La duela del Crypto.com Arena no entiende de procesos judiciales ni de océanos que separan a un padre de sus hijas. Sobre el parqué, el dolor suele transformarse en una furia silenciosa que, en manos de los elegidos, se vuelve arte. Luka Doncic apareció en el túnel de vestuarios enfundado en la nueva indumentaria de Brasil, esa alianza de seda y asfalto entre la marca Jordan y el ‘Joga Bonito’.
Apenas 24 horas antes, el esloveno había desnudado su vulnerabilidad ante el mundo. No era el base estelar de los Lakers, sino un hombre admitiendo que su compromiso se había quebrado bajo el peso de una frontera que mantiene a Gabriela y Olivia lejos de su regazo. La demanda en California y la distancia con Eslovenia eran sombras que amenazaban con nublar su juego, pero Luka decidió que, si no podía abrazar a sus hijas esa noche, abrazaría el aro hasta que este cediera.
Los Bulls, un equipo que deambula por la temporada como un espectro de su propia historia, fueron los testigos sacrificados.
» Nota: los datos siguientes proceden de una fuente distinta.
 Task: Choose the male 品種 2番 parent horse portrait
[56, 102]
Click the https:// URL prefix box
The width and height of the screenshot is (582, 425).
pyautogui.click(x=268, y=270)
Desde el salto inicial, Doncic operó con la frialdad de quien no tiene nada más que perder. No hubo piedad. Cada triple, nueve en total, era un proyectil dirigido a su propia ansiedad. En los ojos del ’77’ no se leía el brillo habitual de la picardía, sino una determinación granítica, casi solemne.
Mientras LeBron James se dosificaba con 18 puntos, consciente de que esta era la noche de su heredero, Luka se dedicó a demoler la resistencia de Illinois. Sus números finales son una oda a la omnipotencia deportiva con 51 puntos, 10 rebotes y nueve asistencias. Primer partido en su carrera con Lakers en los que alcanza el listón de los 5o puntos.
El marcador, un abultado 142-130, fue solo el contexto para una catarsis. Al sonar la bocina, tras 37 minutos de un despliegue físico que incluyó tres robos y un tapón, el esloveno no celebró con la euforia de las grandes noches. Los Lakers sumaron su cuarta victoria consecutiva y consolidaron un récord de 41-25.
Bajo las luces de Los Ángeles, Doncic, hombre que llegó vestido de Brasil jugó con el alma puesta en Liubliana. Mañana volverán los abogados, los comunicados y la nostalgia, pero esta noche, por unos instantes, el basquetbol fue el único idioma que logró acortar la distancia entre un padre y sus hijas.